High-performance applications constitute the backbone of modern networks. LinkedIn has many internal high-throughput services to meet thousands of user requests per second. To optimize the user experience, it is important to respond to these requests with low latency.
For example, one function that users often use is to understand dynamic information-a constantly updated list of professional activities and content. Dynamic information can be found everywhere in LinkedIn, including the company page, the school page and the most important home page. The basic dynamic information data platform indexes the updates of various entities in our economic graph (members, companies, groups, etc.). It must achieve relevant updates with high throughput and low latency.
Figure 1 LinkedIn dynamic information
These Java applications with high throughput and low latency are transformed into products, and developers must ensure consistent performance at every stage of the application development cycle. Determining the settings for optimizing garbage collection (Garbage Collection,GC) is critical to achieving these indicators.
This article takes a series of steps to identify requirements and optimize GC, targeting developers who are interested in using a system approach to optimize GC in order to achieve high throughput and low latency. The method in this paper comes from the process of building the next generation dynamic information data platform by LinkedIn. These methods include, but are not limited to, the CPU and memory overhead of concurrent tag cleanup (Concurrent Mark Sweep,CMS) and the G1 garbage collector, avoiding persistent GC cycles caused by long-lived objects, optimizing GC thread task allocation to improve performance, and OS settings required for predictable GC pause times.

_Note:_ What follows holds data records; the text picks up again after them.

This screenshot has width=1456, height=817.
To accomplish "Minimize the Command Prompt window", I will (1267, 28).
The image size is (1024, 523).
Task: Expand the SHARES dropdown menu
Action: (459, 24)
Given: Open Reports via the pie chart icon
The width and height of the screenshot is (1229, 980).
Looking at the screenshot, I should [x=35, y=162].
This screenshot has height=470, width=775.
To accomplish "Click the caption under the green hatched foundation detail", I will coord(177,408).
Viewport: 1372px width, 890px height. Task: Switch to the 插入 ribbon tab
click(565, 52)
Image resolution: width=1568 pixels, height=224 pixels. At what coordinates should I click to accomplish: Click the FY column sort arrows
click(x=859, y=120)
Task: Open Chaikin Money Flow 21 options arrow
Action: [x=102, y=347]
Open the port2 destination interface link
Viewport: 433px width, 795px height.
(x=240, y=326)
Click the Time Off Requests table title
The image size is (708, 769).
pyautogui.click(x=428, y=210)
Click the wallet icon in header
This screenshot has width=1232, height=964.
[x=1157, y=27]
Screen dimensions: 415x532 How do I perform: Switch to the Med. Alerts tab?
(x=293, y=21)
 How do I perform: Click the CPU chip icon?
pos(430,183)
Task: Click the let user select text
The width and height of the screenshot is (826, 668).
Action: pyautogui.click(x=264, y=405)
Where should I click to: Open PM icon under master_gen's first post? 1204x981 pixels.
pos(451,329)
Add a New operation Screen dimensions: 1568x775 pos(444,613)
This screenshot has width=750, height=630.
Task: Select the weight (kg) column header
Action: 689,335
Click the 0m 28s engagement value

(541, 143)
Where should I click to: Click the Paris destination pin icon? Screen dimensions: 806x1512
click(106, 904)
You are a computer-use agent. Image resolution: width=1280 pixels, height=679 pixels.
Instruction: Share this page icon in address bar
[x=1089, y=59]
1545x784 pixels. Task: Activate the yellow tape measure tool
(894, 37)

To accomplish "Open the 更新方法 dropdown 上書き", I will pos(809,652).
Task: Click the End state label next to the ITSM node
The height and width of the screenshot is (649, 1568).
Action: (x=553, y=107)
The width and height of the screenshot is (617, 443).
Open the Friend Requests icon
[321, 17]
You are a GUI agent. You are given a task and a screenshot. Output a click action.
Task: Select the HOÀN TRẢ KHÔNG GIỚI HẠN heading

The right time to optimize GC?
GC operation changes with code-level optimization and workload. Therefore, it is important to adjust GC on a near-complete code base that has implemented performance optimization. But it is also necessary to do initial analysis on the end-to-end basic prototype, which uses stub code and simulates workloads that represent the product environment. This captures the true boundaries of latency and throughput of the architecture, which in turn determines whether to scale up or out.
In the prototype phase of the next generation dynamic information data platform, almost all the end-to-end functions are implemented, and the query load served by the current product infrastructure is simulated. From this, we have obtained a variety of workload characteristics used to measure application performance and GC characteristics when running for a long time enough.
Steps to optimize GC
The following are the overall steps to optimize GC to meet the requirements of high throughput and low latency. It also includes the specific details of the prototype implementation in the dynamic information data platform. You can see that there is performance in ParNew/CMS, but we also experimented with the G1 garbage collector.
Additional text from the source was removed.